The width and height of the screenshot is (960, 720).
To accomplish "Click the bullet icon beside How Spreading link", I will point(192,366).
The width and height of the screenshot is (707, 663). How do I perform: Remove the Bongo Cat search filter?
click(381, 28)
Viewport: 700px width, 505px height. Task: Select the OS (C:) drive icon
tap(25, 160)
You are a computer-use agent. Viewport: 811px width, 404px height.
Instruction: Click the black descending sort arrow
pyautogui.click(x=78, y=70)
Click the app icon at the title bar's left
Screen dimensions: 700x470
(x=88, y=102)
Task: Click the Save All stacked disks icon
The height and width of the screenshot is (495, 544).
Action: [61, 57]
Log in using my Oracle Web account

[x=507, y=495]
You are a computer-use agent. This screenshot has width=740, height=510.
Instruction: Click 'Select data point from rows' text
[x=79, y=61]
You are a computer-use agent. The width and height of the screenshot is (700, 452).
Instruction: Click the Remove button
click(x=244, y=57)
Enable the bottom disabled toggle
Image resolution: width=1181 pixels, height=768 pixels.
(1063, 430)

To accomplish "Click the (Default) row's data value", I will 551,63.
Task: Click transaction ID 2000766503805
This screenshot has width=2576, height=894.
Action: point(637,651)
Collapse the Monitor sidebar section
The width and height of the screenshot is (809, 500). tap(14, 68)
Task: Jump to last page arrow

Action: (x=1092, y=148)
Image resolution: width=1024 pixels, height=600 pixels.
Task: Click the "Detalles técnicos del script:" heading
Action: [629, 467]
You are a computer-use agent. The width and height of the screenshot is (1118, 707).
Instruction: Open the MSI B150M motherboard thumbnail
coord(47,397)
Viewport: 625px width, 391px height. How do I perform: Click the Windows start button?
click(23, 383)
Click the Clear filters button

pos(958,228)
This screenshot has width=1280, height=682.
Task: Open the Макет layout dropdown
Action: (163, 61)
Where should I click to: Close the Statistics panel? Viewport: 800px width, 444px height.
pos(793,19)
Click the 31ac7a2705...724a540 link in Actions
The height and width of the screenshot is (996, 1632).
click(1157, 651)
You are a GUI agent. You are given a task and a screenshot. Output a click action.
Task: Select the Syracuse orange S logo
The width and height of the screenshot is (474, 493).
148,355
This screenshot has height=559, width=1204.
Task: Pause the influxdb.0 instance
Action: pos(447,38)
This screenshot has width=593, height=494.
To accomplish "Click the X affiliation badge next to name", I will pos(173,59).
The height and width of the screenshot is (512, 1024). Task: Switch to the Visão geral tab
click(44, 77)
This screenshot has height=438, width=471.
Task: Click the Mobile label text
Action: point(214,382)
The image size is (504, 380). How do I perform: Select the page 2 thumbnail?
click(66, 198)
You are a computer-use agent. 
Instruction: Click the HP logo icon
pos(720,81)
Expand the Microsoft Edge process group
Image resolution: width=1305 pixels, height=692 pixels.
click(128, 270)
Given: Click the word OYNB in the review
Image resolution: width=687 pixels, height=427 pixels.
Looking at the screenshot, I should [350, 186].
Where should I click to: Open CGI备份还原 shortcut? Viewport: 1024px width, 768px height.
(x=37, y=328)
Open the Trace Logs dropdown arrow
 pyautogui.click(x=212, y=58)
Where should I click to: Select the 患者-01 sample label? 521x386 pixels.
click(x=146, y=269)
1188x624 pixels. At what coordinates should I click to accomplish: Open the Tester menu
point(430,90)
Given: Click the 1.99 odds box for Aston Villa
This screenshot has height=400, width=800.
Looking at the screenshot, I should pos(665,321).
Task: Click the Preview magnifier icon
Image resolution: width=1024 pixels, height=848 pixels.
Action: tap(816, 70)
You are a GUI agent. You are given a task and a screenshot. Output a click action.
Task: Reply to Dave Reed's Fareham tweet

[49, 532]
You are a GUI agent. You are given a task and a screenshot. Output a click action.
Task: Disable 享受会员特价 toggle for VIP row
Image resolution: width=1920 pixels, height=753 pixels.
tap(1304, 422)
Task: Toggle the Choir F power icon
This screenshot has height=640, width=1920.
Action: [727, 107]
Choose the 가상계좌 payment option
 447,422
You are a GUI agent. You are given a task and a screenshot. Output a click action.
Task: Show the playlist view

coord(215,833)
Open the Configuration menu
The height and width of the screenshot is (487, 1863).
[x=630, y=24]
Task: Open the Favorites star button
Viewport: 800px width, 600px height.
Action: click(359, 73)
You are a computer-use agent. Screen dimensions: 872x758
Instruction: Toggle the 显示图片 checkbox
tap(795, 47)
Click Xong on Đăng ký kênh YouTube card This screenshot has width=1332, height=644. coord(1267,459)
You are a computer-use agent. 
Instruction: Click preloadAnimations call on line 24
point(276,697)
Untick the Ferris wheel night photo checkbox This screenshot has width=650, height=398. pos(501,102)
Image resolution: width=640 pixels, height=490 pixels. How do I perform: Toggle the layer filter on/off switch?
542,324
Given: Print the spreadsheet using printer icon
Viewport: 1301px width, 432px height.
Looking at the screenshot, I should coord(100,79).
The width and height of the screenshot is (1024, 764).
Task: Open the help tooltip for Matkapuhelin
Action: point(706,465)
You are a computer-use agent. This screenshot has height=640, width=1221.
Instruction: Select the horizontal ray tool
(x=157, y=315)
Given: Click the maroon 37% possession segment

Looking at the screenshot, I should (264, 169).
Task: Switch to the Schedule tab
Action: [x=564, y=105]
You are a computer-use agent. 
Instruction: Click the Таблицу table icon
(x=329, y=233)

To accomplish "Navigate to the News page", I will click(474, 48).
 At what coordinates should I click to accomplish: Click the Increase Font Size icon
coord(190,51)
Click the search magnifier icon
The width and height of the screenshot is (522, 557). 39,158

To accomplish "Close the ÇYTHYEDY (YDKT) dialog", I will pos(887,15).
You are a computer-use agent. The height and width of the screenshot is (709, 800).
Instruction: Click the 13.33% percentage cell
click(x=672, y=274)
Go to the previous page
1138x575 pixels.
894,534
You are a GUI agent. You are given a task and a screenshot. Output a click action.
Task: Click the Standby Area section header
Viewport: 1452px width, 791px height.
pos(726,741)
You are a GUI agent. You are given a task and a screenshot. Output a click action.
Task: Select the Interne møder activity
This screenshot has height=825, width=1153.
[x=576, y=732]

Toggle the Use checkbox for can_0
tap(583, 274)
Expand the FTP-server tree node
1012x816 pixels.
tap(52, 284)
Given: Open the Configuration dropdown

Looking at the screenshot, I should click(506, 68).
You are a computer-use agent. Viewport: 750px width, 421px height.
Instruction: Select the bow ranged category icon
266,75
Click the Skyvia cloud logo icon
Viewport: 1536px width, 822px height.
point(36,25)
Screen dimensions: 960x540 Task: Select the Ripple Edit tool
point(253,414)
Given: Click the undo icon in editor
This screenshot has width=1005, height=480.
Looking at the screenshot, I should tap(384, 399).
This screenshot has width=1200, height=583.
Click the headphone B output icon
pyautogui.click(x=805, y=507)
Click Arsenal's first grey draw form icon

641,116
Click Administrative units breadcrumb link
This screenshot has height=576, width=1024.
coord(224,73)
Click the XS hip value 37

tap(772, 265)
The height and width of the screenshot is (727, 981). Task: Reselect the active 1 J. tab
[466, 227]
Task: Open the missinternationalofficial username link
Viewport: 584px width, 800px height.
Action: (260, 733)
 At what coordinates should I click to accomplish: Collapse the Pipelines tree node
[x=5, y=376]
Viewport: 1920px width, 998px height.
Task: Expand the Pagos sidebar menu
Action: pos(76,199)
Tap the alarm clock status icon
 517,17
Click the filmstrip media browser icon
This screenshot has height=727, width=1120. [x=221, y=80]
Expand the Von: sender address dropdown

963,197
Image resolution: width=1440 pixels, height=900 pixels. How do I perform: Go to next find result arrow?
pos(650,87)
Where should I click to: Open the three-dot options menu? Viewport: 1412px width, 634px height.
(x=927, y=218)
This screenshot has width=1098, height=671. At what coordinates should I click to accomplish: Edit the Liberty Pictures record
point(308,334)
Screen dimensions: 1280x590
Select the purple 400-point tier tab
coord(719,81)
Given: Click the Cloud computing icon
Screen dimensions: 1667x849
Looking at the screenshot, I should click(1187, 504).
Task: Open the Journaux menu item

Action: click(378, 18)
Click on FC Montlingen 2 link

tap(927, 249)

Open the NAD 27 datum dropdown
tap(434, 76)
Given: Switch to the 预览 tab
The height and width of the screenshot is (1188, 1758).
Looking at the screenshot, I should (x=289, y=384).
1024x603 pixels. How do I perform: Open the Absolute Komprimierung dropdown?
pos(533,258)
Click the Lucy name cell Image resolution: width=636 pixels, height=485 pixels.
+ + + + + + +
_YOUR TASK_:
Once you find the line with "Instruction: Click preloadAnimations" above, print it and every line after it up to and including the line with "Given: Print the", exactly as written and nothing else.

_THE COMPLETED TASK_:
Instruction: Click preloadAnimations call on line 24
point(276,697)
Untick the Ferris wheel night photo checkbox This screenshot has width=650, height=398. pos(501,102)
Image resolution: width=640 pixels, height=490 pixels. How do I perform: Toggle the layer filter on/off switch?
542,324
Given: Print the spreadsheet using printer icon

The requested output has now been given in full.